On Saturday, September 2nd, I journeyed to Beacon’s Closet in the hopes of selling my unwanted clothing. As a fashion-obsessed 27-year old with a desperate need for more closet space, I figured I could turn a buck while clearing out my wardrobe of clothes I simply no longer reach for. Knowing that I would have a ride for Labor Day weekend, I piled four bags sky-high with several years’ worth of clothing.
I went through my entire collection and collected close to 50 items I was willing to part with. The brands consisted of Brandy Melville, Free People, Forever 21, the Gap, H&M, J. Crew, Nasty Gal, Necessary Clothing, Ralph Lauren, Tobi, and Urban Outfitters. Some of the clothes no longer fit, some of them I hadn’t worn in years, some were gifted to me but didn’t tickle my fancy, and some just no longer fit my own personal aesthetic. A few pieces were new items with tags that were completely unworn.
Here are the pieces:
I didn’t wholeheartedly want to give away all these items, but I wanted to make room in my closet for new purchases, and I knew that many of these I simply don’t reach for. It was time to downsize and earning cash in exchange for parting ways with them sounded immensely appealing.

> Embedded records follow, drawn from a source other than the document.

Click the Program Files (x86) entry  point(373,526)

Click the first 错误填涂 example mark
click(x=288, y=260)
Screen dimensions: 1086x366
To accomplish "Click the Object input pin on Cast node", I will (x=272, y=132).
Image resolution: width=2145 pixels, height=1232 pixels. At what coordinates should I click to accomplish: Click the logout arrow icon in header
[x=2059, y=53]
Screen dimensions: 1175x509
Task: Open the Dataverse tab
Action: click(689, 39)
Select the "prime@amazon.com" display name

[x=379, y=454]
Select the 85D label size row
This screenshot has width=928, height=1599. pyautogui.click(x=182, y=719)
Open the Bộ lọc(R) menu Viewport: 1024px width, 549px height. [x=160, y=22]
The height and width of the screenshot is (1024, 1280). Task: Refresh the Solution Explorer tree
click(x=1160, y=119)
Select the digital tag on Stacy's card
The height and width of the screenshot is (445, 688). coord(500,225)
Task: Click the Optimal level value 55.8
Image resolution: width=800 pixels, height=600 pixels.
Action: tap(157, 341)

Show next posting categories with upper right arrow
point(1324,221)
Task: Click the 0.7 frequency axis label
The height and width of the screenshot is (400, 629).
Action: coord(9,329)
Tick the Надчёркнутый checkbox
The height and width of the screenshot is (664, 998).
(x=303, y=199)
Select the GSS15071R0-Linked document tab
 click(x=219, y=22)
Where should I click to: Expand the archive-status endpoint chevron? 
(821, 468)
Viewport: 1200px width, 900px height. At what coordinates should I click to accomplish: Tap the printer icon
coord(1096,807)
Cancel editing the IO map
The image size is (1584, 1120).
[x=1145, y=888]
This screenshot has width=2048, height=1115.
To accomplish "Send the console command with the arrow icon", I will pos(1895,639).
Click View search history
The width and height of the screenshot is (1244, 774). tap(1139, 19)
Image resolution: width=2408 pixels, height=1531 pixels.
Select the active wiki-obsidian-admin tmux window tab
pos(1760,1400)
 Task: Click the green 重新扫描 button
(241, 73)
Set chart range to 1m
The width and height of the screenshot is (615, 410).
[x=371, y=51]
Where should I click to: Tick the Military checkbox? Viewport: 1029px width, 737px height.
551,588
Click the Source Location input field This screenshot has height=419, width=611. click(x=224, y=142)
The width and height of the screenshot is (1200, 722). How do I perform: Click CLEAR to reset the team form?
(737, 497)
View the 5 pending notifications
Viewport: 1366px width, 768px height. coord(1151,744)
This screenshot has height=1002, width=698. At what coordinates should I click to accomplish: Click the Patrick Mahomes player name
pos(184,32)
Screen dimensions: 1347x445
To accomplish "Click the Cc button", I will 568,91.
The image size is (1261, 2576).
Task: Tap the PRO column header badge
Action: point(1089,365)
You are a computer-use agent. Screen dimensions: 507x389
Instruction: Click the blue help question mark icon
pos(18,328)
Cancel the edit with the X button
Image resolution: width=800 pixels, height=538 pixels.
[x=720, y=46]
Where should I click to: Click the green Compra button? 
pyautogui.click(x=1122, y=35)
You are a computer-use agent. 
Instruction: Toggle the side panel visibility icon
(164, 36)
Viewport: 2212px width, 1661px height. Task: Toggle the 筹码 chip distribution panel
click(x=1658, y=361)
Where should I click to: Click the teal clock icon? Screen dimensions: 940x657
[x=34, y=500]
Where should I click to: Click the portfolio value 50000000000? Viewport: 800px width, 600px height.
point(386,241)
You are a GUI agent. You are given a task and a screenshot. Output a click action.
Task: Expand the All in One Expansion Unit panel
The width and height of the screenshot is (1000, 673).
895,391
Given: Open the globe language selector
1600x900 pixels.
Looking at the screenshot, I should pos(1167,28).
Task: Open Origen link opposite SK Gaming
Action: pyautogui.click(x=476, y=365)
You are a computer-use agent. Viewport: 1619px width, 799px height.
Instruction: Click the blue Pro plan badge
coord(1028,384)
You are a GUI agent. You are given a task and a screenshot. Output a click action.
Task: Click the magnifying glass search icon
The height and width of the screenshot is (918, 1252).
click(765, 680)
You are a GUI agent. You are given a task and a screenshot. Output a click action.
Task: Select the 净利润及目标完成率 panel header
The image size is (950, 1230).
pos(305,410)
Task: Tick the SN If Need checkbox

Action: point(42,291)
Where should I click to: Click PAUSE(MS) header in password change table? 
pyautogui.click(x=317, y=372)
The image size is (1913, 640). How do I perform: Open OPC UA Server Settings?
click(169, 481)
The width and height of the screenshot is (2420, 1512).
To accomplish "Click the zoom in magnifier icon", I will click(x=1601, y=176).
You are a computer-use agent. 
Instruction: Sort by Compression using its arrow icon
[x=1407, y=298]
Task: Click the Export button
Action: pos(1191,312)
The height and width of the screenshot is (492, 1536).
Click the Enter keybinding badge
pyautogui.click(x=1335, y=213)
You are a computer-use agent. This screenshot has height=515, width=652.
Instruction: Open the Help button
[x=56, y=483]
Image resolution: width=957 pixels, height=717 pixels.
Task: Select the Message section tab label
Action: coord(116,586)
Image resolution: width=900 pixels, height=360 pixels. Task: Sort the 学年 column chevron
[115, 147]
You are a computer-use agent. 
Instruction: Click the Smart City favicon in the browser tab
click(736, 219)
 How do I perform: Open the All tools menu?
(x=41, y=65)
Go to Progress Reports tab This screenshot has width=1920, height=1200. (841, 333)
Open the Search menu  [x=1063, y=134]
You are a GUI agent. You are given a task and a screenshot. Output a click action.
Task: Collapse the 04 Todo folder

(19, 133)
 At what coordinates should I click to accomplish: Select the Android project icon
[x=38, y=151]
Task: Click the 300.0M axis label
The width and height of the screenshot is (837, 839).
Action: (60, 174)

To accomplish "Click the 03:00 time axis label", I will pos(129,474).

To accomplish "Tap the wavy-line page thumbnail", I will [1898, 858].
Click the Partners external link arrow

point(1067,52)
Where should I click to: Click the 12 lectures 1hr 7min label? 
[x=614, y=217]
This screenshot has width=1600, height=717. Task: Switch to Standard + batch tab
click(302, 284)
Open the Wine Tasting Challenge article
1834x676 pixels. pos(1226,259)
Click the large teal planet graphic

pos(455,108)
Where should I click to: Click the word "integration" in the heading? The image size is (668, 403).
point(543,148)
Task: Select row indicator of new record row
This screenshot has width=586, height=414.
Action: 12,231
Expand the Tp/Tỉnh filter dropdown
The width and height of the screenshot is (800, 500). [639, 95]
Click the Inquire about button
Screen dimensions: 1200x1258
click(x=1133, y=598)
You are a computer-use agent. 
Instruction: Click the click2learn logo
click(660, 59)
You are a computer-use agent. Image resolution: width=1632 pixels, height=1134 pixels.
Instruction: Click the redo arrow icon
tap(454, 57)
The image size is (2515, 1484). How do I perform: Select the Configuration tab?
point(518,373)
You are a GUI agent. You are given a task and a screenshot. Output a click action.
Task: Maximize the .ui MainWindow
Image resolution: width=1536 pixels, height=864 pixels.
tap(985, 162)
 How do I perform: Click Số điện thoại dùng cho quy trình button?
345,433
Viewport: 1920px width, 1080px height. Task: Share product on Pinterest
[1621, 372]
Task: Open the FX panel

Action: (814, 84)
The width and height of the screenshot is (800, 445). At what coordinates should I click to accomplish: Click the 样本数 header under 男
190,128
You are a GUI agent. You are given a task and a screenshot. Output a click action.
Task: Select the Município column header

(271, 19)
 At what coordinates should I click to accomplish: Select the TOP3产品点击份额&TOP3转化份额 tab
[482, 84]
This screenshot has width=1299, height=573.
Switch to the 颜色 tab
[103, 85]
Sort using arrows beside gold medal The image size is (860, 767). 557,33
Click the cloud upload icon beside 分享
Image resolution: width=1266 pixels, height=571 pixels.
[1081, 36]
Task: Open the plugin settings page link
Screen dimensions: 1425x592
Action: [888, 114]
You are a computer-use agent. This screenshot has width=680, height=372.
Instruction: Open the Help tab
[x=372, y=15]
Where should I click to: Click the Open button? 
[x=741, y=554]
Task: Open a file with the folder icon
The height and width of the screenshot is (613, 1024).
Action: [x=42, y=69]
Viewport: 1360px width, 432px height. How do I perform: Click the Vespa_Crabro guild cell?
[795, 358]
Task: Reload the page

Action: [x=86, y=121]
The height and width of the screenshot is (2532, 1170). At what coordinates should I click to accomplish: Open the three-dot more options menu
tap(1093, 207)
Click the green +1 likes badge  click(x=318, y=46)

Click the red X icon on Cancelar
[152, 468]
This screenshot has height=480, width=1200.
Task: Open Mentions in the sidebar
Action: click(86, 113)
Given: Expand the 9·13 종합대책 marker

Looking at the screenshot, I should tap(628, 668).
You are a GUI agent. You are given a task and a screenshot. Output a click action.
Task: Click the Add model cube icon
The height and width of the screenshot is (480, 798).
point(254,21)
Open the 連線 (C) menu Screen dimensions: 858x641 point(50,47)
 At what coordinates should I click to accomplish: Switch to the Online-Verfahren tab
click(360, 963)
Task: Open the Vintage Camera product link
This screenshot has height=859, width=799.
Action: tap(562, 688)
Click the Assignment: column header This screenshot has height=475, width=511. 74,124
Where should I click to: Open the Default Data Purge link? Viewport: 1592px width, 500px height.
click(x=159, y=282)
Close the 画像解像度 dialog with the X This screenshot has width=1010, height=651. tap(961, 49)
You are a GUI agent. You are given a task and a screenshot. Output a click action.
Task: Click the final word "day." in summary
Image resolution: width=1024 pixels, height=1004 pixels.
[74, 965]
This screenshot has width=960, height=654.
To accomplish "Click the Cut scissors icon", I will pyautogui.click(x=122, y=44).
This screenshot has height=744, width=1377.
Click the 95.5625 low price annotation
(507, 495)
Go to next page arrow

So with a heart full of hope, I brought four heaping bags of clothing to Beacon’s Closet in Park Slope at 92 5th Ave, Brooklyn.
I was very nervous as I entered because it looks really, really nice. It’s a far cry away from Buffalo Exchange (which I tried selling a few items a couple of weeks back), and has more of a vintage boutique feel to it. I was a little relieved when I entered the shop because I definitely saw some items that looked out of style, even by retro standards. Overall though, it definitely had a curated feel to it, and I wasn’t sure my clothes would belong.
This is a quick photo I snapped of the back area where you head to sell your clothes. They have you sign your name and (if I recall correctly) write down how many bags you’ve brought. While doing this I was told what I already knew from browsing the website – that they do buy vintage and modern clothing if it’s on-trend and on-season. They give the items a price, and pay 35% of that price in cash to you or allow you to have 55% store credit. Once I finished they simply told me to give them 45 minutes and come back.
In the interim I went to the Doughnut Plant for the first time ever, which I’ll work into a separate post. A little over 45 minutes later I walked nervously back into Beacon’s Closet and headed for the back.
Time for the big reveal… which of these items did Beacon’s Closet buy from me?
None of them.
I should have known looking around the store that they wouldn’t want any of what I had to offer. After being told they couldn’t take a single item, I managed to stutter and ask how they base what they do and don’t accept. The girl said that brands like H&M and Forever 21 are in low price bracket comparable to prices they sell for and they don’t really feel it sells/has enough value or something.
After churning over that explanation over and over in my mind, I feel conflicted for several reasons. A) I dropped off a wide variety of clothes, some with brand new tags, not just H&M and Forever 21 B) If they had carefully looked through my items they would have been able to see the value beyond those select items C) I believe I was prematurely judged because my clothes were mainstream and at one point, mass manufactured, thus lacking the “character” they like their clothes to have.
I was so saddened and frustrated by the whole experience. I went to Buffalo Exchange the next day and made $15 off of three items they bought from me that were brand new, and the rest was given back. All I can say at the end of the day is that it is extremely difficult to resell clothing at these consignment shops. Really think a purchase through once you make it, because once it’s not returnable, there’s no guarantee you’ll be able to resell it, or get more than a fraction of return on your investment.